Tracking:

https://github.com/airbnb/airflow/compare/master...jlowin:dagrun-refactor 


Introduction

The primary issue with DAG execution is that there are two completely separate execution avenues in Airflow: SchedulerJob and BackfillJob. DagRuns were recently added to track DAG execution state but they are used inconsistently, adding to the confusion. To put it briefly, there are three competing issues:

  1. Scheduler uses DagRun and runs any tasks in RUNNING DagRuns, but also runs any queued tasks regardless of whether they are in an active DagRun or not. Backfill does not use DagRuns and loops over the tasks in its DAG, brute forcing them into the executor until they finish or fail. Therefore they interfere with each other. Scheduler takes a lock on the DAG it's running, but Backfill ignores locks. It might be ok if we could guarantee that Scheduler and Backfill weren't run simultaneously (even though we can't!), but operators like SubDagOperator use Backfill internally, meaning they must play nicely together.

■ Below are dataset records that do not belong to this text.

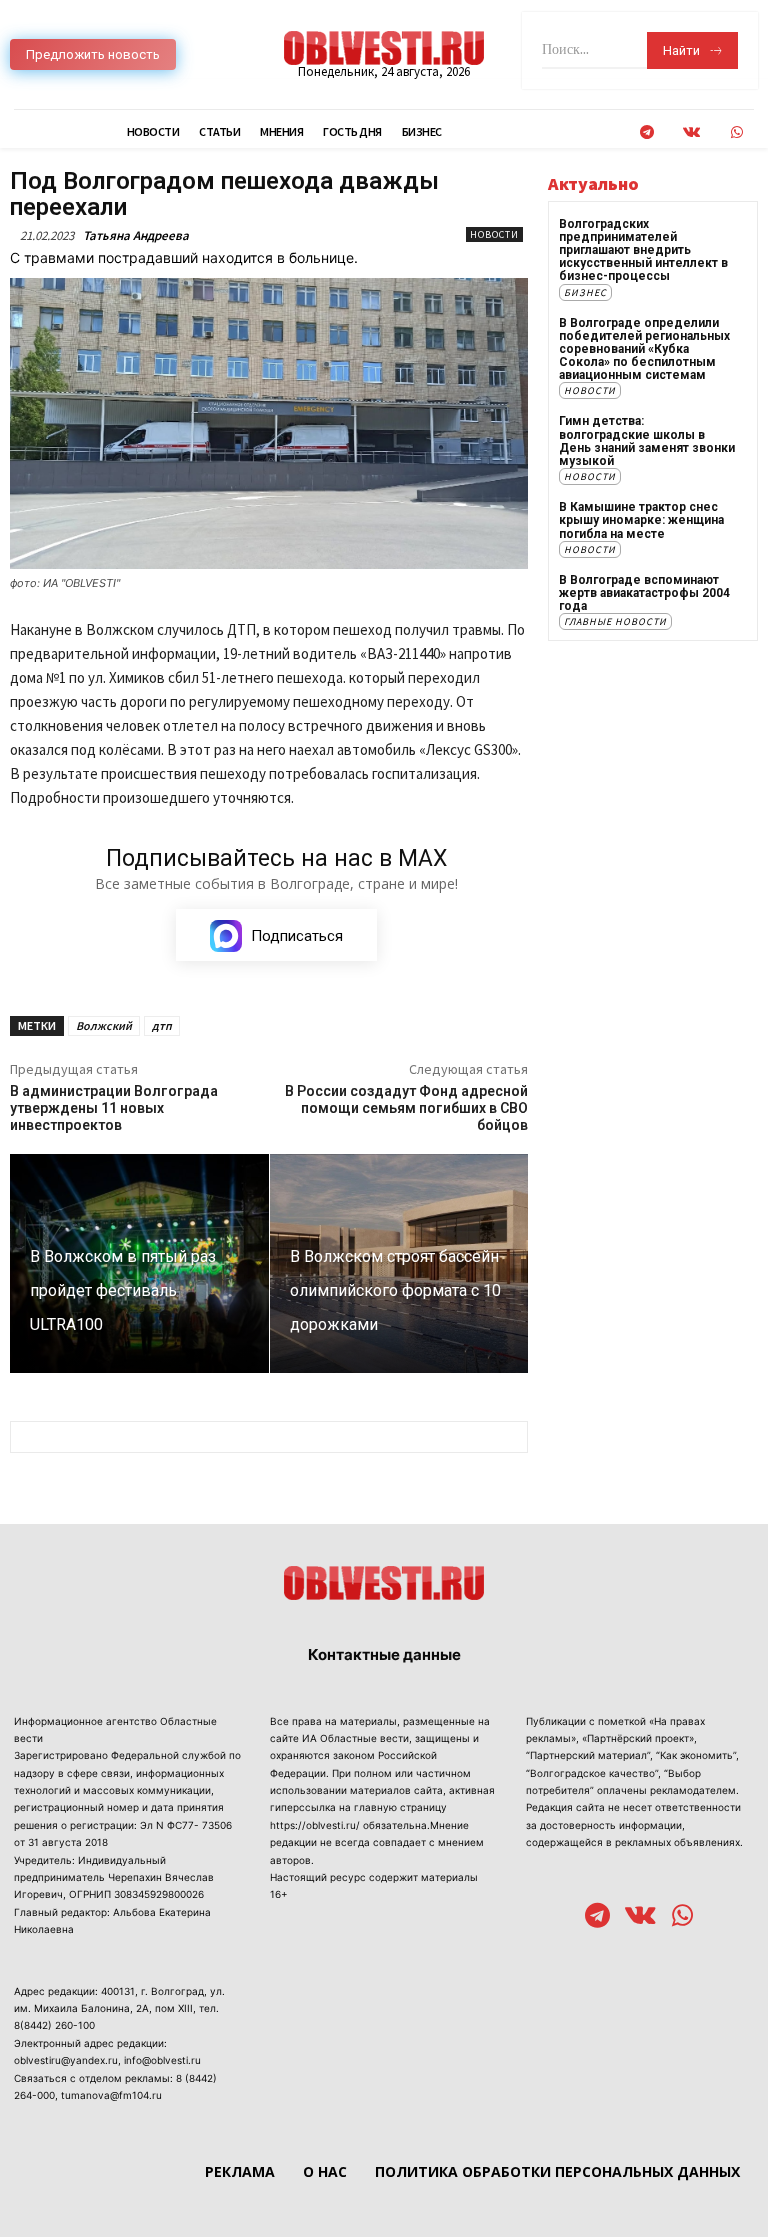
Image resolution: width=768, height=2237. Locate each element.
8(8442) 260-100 (54, 2025)
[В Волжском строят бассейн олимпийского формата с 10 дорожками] (399, 1264)
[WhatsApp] (736, 132)
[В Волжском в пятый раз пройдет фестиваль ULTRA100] (139, 1264)
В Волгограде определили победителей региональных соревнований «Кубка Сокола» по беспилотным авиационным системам (644, 349)
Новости (494, 234)
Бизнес (585, 292)
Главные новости (615, 621)
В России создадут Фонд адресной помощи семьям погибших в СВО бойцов (406, 1108)
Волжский (104, 1025)
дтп (162, 1025)
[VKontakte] (691, 132)
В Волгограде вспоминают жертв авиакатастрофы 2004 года (644, 593)
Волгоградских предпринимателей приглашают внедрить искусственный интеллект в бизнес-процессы (643, 250)
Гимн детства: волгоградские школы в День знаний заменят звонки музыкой (647, 441)
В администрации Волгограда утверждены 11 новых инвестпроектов (114, 1108)
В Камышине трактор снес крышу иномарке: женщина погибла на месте (641, 520)
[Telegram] (646, 132)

  2. DagRuns were originally intended to track the state of a DAG's execution, just as TaskInstances do for tasks. However, the implementation is not complete. DagRuns must be unique for each combination of (DAG, execution_date), but nonetheless allow arbitrary attributes like run_id and external_trigger. If there can only be one DagRun per execution date, and that DagRun is marked as external_trigger, then the scheduler won't be able to create a non-external_trigger DagRun for the same date! (I'm actually surprised this hasn't bitten anyone yet... probably because DagRuns are not heavily used outside the Scheduler.)

What's needed is to formalize the concept of a DagRun and make it the canonical way to execute a DAG and track the state of that DAG's execution, just as we do for TaskInstances.

This refactor does just that:

Description of New Workflow

DagRuns represent the state of a DAG at a certain point in time (perhaps they should be called DagInstances?). To run a DAG – or to manage the execution of a DAG – a DagRun must first be created. This can be done manually (simply by creating a DagRun object) or automatically, using methods like dag.schedule_dag(). Therefore, both scheduling new runs OR introducing ad-hoc runs can be done by any process at any time, simply by creating the appropriate object.

Just creating a DagRun is not enough to actually run the DAG (just as creating a TaskInstance is not the same as actually running a task). We need a Job for that. The DagRunJob is fairly simple in structure. It maintains a set of DagRuns that it is tasked with executing, and loops over that set until all the DagRuns either succeed or fail. New DagRuns can be passed to the job explicitly via DagRunJob.submit_dagruns() or by defining its DagRunJob.collect_dagruns() method, which is called during each loop. When the DagRunJob is executing a specific DagRun, it locks it. Other DagRunJobs will not try to execute locked DagRuns. This way, many DagRunJobs can run simultaneously in either a local or distributed setting, and can even be pointed at the same DagRuns, without worrying about collisions or interference.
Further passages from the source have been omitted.